When we launched The Conversation Project, we knew the importance of encouraging people to express their wishes for end-of-life care before there was a crisis. In a survey we did, people often gave the same excuse for not having the conversation: “it’s too soon.” To which we always replied, “It’s always too soon, until it’s too late.”
There is nothing that shows the wisdom of that statement more than the terrible experiences of families and friends whose loved ones suffer from Alzheimer’s and other dementias. We—and my family is part of that “we”— often feel tragically unable to have these important conversations after someone we love goes into cognitive decline.

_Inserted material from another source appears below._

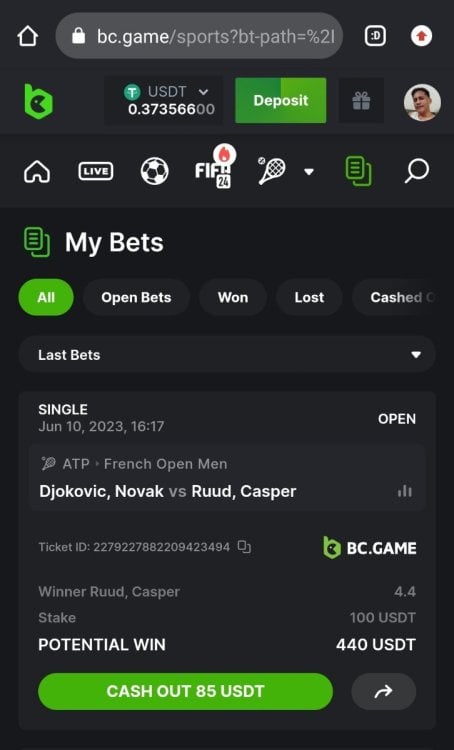Viewport: 454px width, 750px height.
Task: Open the browser tab switcher icon
Action: pos(375,36)
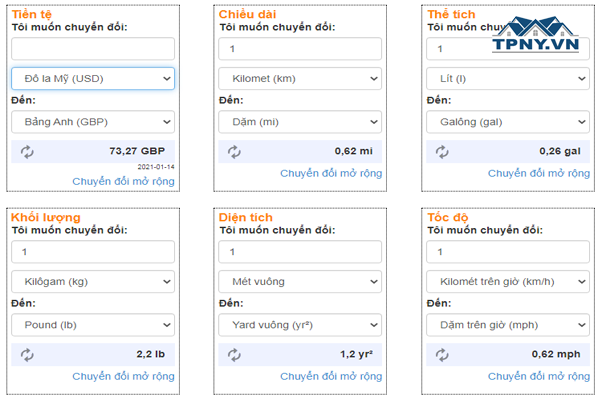
Task: Click the swap icon in Khối lượng converter
Action: click(x=27, y=354)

Dementia may be the highest motivation to have conversations about end-of-life care while we still can. But at the same time, we can also help friends and families during the decline. It isn’t too late.
After we created our first Conversation Starter Kit, we began to hear again and again from people who said, “But what if my mom, dad, sister, husband isn’t able to fully talk about their wishes. What if they have Alzheimer’s disease? Dementia.”
This was such a constant refrain, so obviously a need, that we set out to create a Conversation Starter Kit directly geared to those suffering from their own decline or that of a loved one. We wanted a guide that would hold their hand through the process, make it easier to understand and share wishes. And thus, The Alzheimer’s disease and other forms of Dementia Starter Kit was born.
We deeply hope that this will help all of you, your families, your patients, clients, friends. And so, we add this to our roster of tools to make it easier for people to share what matters to them about the way they want to live, even toward the end.